What accounts for the two separate time ranges? First, let’s break it out by community. This chart uses Clarinova Place Codes for the community names.

 

Here we see that some communities exhibit one pattern or the other, and sometimes both. Downtown ( SanDOW ),  La Jolla ( SanLAJ ) and Mira Mesa ( SanMIR ) show the Friday pattern, while Southeastern ( SanSOT),  Greater North Park ( SanGRE) and Midtown ( SanMID ) show the week day pattern.

Community distinctions may explain some of the differences in the patterns, but there is a factor that is probably more important: residential vs commercial crime. So, let’s split out the maps on that factor.

Here is where the distinctions become the strongest. In Otay Mesa ( SanOAT ), Mira Mesa ( SanMIR ) University ( SanUNV ) and others, the Friday evening pattern completely splits from the weekday pattern. However, we also see a new weekday pattern in the commercial burglaries in Claremont ( SanCLA ), Uptown, Midtown, with commercial burglaries occurring across the weekday evenings.

Those features are consistent with exactly what you’d expect from burglary: the burglaries occur when the business and homes are unoccupied. But it doesn’t explain why in many communities the commercial crimes would occur more frequently on Friday evenings.  Another unusual pattern is that in Pacific Beach ( SanPCF ) there is a residential burglary cluster on Friday and Saturday evenings, with a similar but weaker pattern occurring in Uptown and College.
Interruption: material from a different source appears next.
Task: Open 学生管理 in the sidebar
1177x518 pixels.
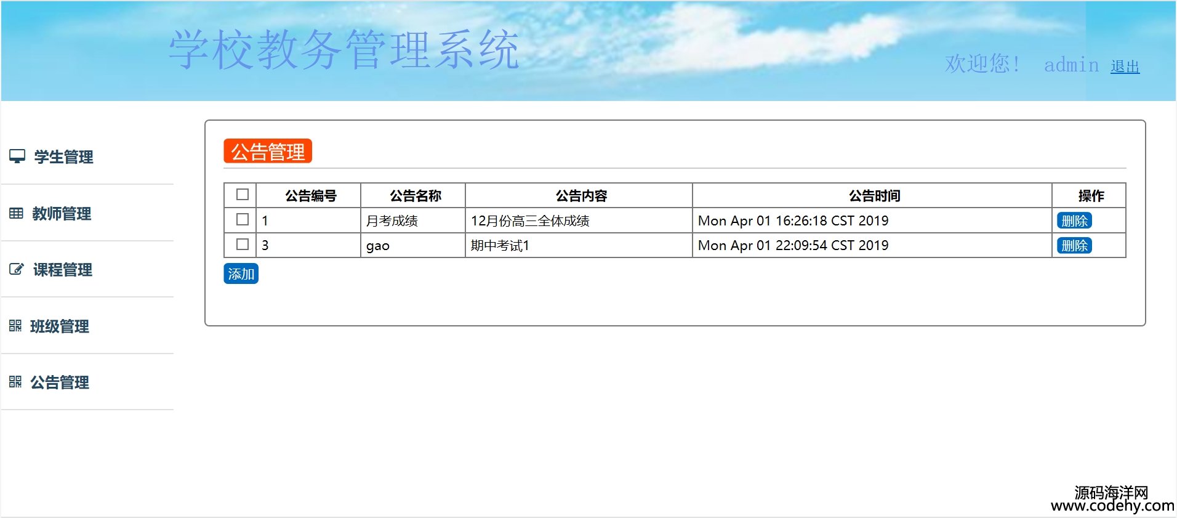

Rhythms are a powerful way to look for patterns in time-structured data, because they take advantage of the ways that human brains most quickly process visual information. However,  they aren’t  a complete solution; they are just a start. Before making any recommendations based on the data, we’d want to do a few statistical tests, and at least, look at the absolute number of incidents per cell in the areas exhibiting patterns.